# Github Basics



## Why Github? 

_**Note: I use Windows and will be of less help for Mac users. The TA, however, uses Mac and will be more helpful when issues stem from OS differences. GitHub, in particular, might be finicky if you have outdated versions of Safari or any other browser.**_

We will be using [GitHub](https://github.com) a lot in this course:

- All of your course-related work will go on GitHub.
- Discussion / help / announcements will happen on GitHub. (Yes, announcements!)
- This entire website is on GitHub!
- Assignments are posted on GitHub.

But why GitHub? Because it's tremendously effective for developing a project. It is used by [Apple](https://github.com/apple), [Uber](https://github.com/uber), [Netflix](https://github.com/Netflix), Google, Microsoft, Bitcoin, CERN, Chinese censors (wait, what?), and many more large, sophisticated, multi-billion dollar entities.
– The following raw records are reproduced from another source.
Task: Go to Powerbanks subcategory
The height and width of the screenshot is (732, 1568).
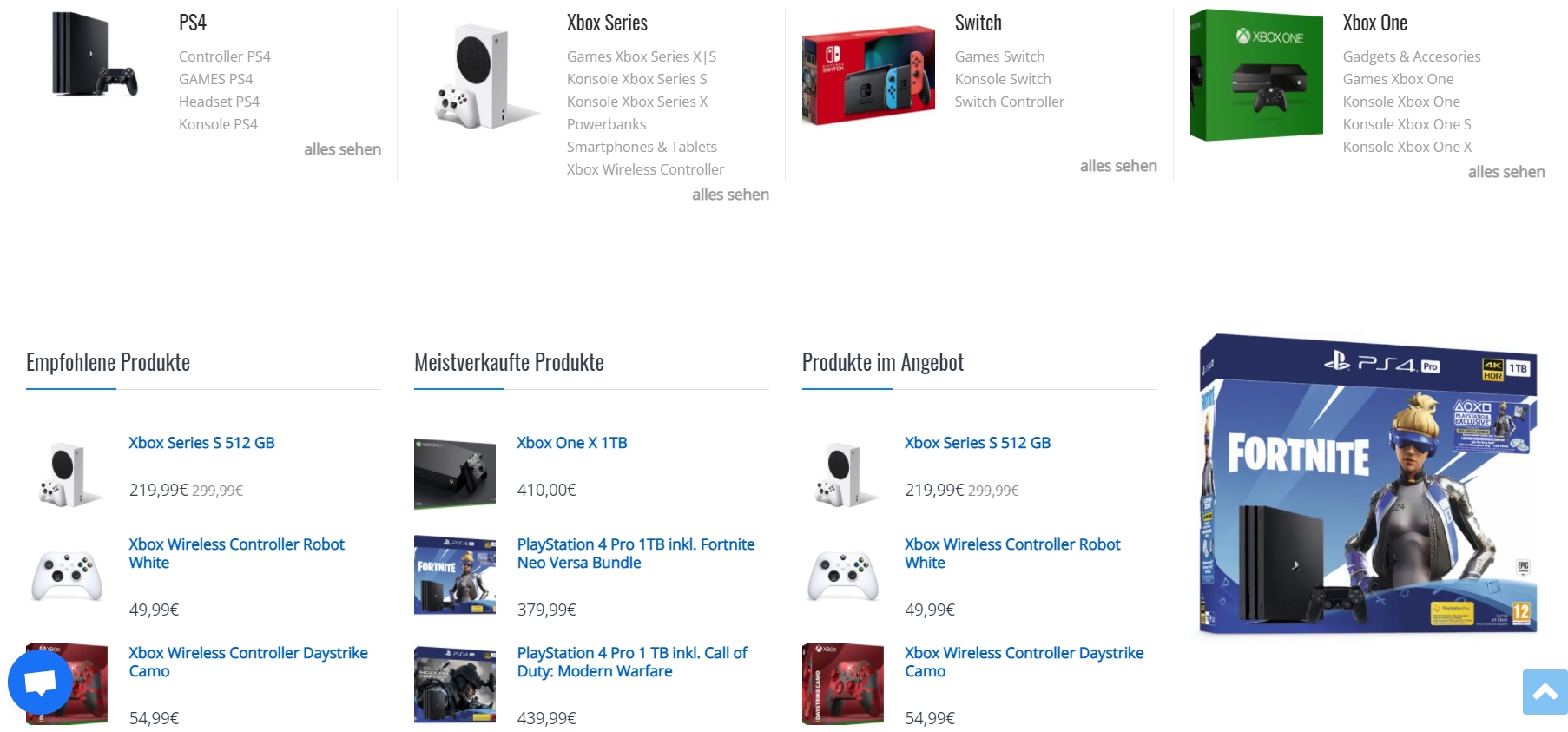Action: click(x=606, y=124)
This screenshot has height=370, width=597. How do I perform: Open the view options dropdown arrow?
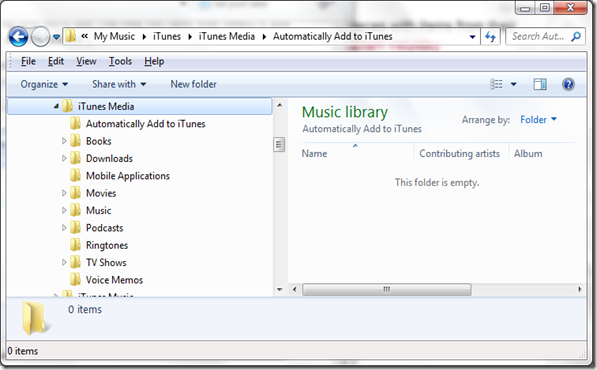514,84
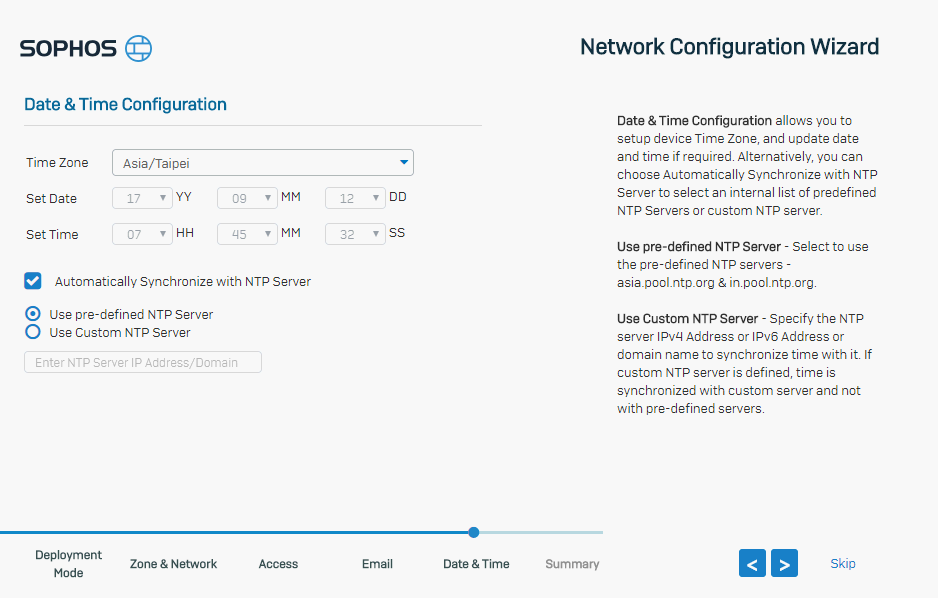Jump to Zone & Network step

[173, 563]
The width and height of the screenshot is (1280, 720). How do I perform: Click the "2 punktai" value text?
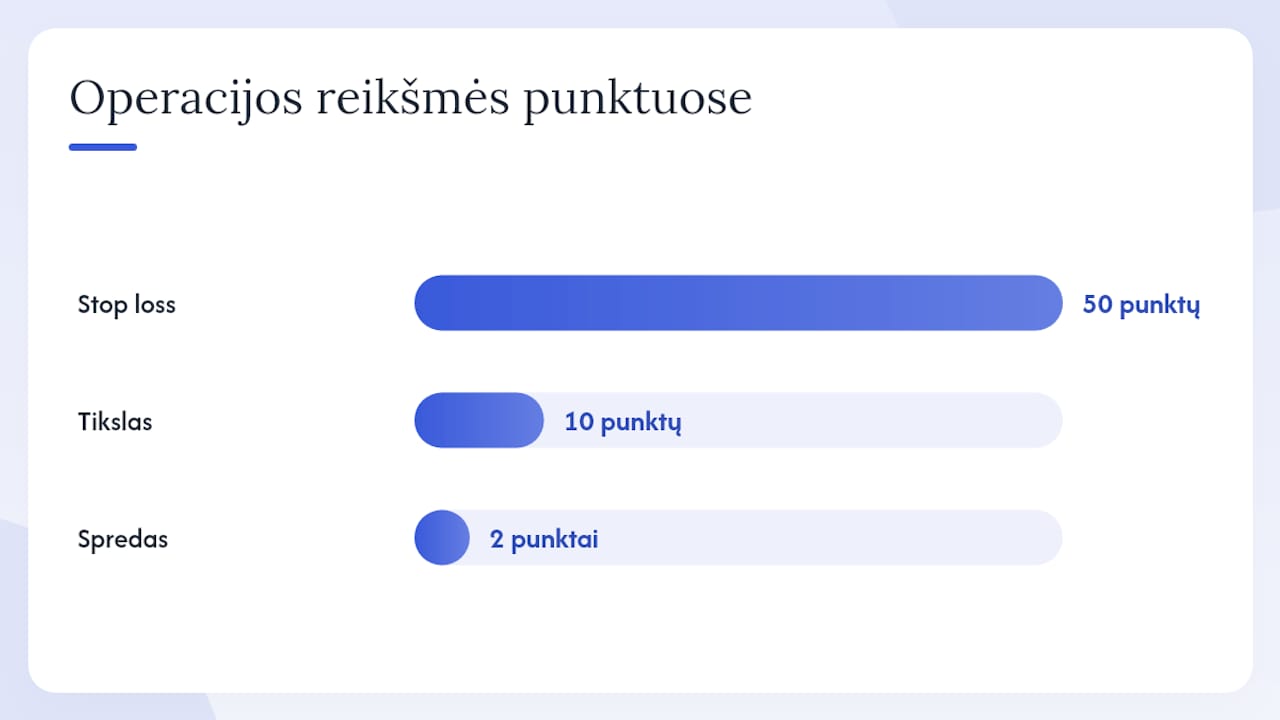tap(544, 540)
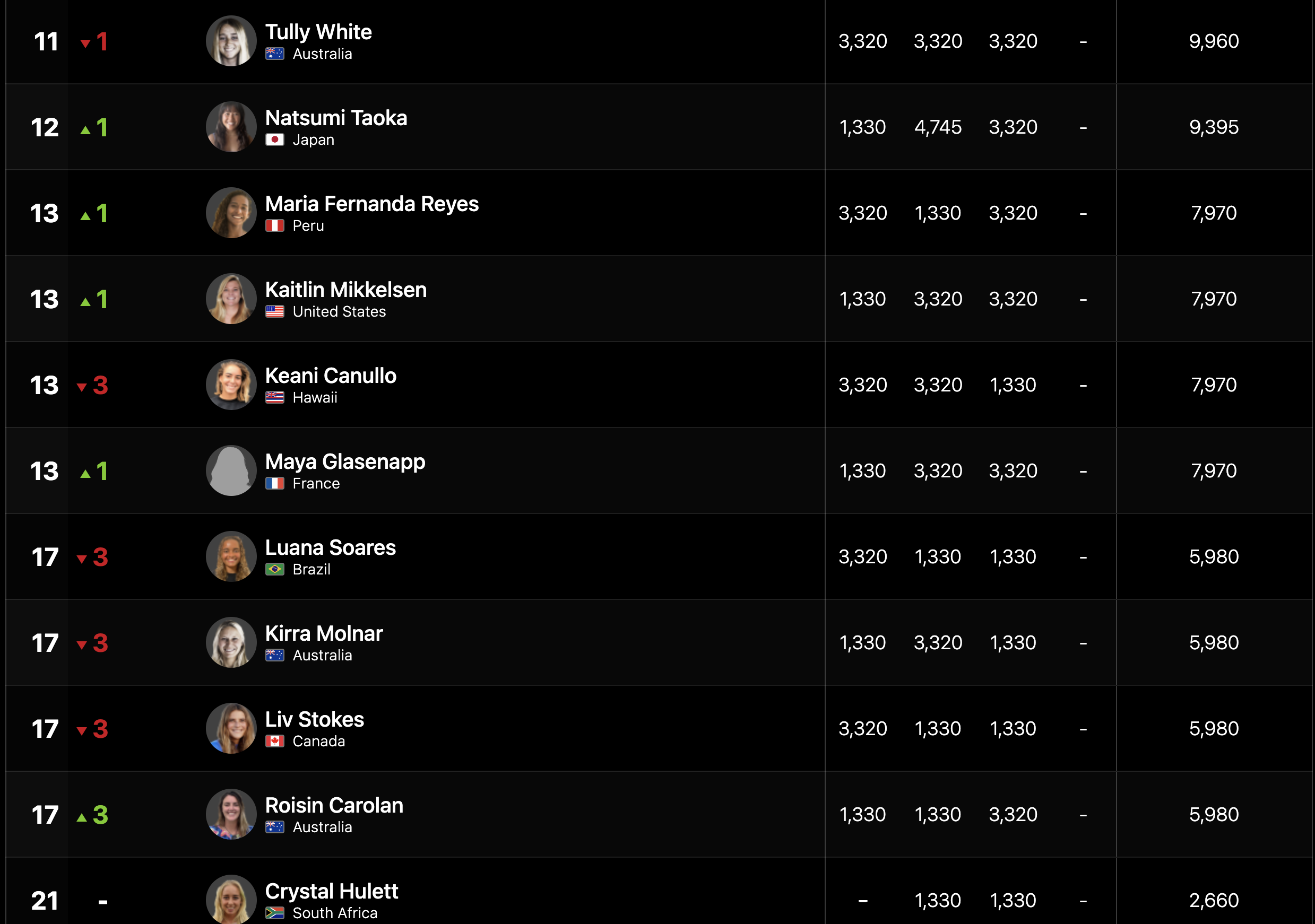Click Crystal Hulett's name
The image size is (1315, 924).
[x=332, y=891]
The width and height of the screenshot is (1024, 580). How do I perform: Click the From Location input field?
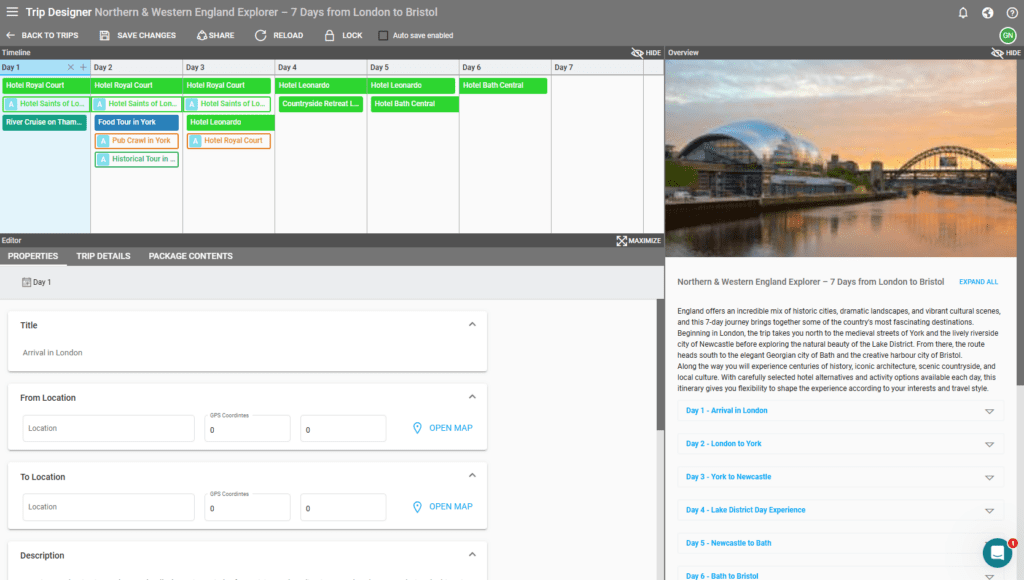[x=108, y=428]
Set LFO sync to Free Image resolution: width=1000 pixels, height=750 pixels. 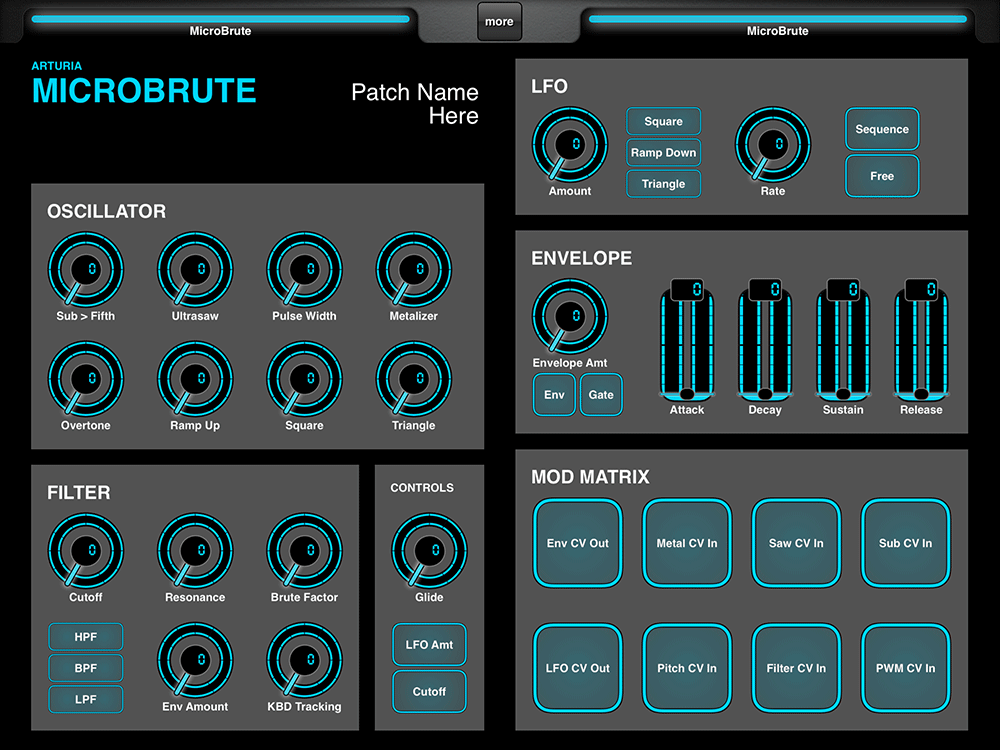pyautogui.click(x=882, y=176)
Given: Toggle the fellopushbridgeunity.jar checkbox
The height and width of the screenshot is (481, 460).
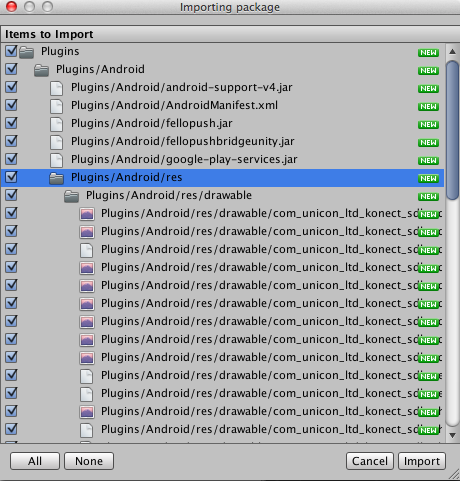Looking at the screenshot, I should pos(11,141).
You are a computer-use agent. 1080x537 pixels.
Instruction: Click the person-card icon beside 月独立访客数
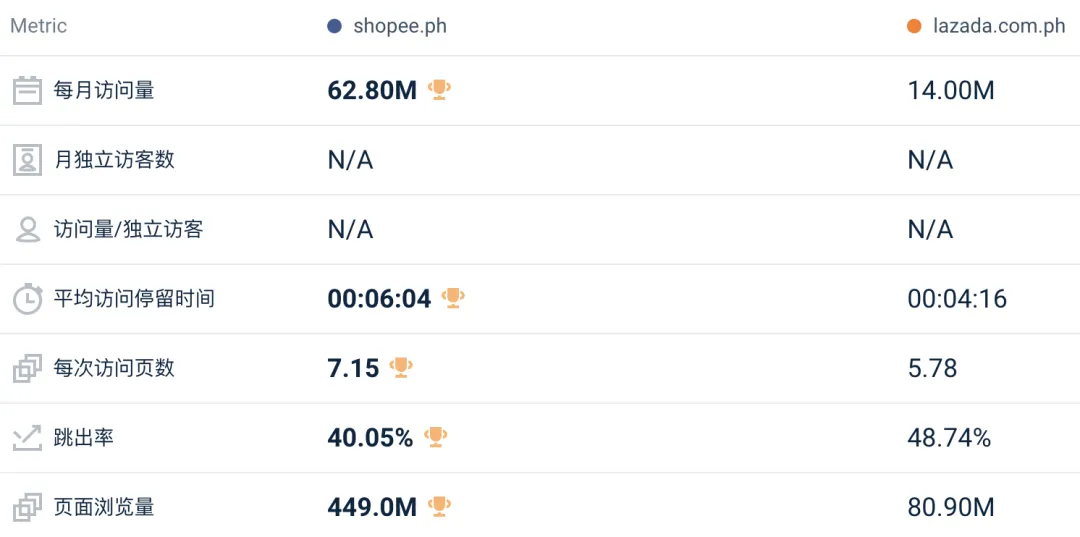tap(27, 160)
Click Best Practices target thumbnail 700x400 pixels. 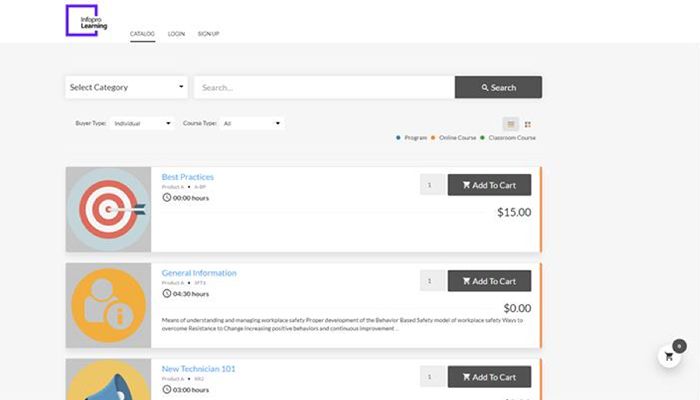point(108,209)
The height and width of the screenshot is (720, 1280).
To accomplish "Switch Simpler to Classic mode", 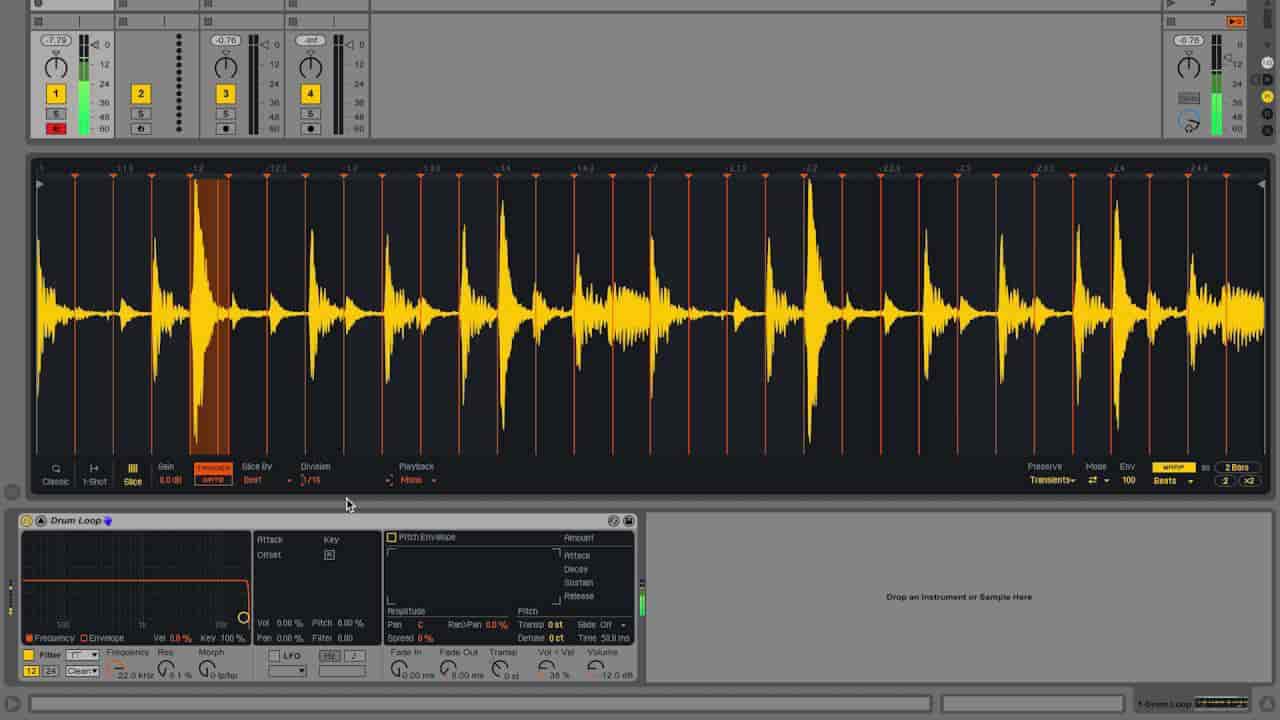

It's useful for (1) cloud storage, (2) collaboration, and (3) version control.

Let's get started!

## GitHub as cloud storage

At the very least, GitHub allows for cloud storage, like Google Drive and Dropbox do. There's a bit more structure than just storing files under your account:

- __Repositories (aka "repo")__: All files must be organized into _repositories_. Think of these as folders with **self-contained** projects. These can either be _public_ or _private_.
- __User Accounts__ vs. __Organization Accounts (aka "Org")__: All repositories belong to an account:
    - A _user account_ is the account you just made, and typically holds repositories related to your own work. 
    - An _Organization_ account can be owned by multiple people, and typically holds repositories relevant to a group (like STAT 545).

Examples: 

- The [`awesome-python`](https://github.com/vinta/awesome-python) repo is a "curated list of awesome Python frameworks, libraries, software and resources" 
- The [`ledatascifi-2021 `](https://github.com/LeDataSciFi/ledatascifi-2021) repo, within its corresponding `LeDataSciFi` Org contains these lectures. 


### Practice

By the end of lecture one and before the next class, you should be able to and have completed:

1. Make a participation repo called "Class Notes" (with a blank README<span>.</span>md file). The repo on GitHub.com is called the "main" or "master" or "origin" repo. 
2. "Clone" that to your computer. The folder and files on your computer are called the "remote" repo. 
3. Modify the repo **in the cloud** and, then, "fetch" those changes to your computer. Think of "fetch" as syncing your computer to catch up with any changes in the master.
4. Modify the repo **on your computer**, and then, "push" those changes to the cloud. Think of "push" as syncing the master to catch up with any changes from your computer.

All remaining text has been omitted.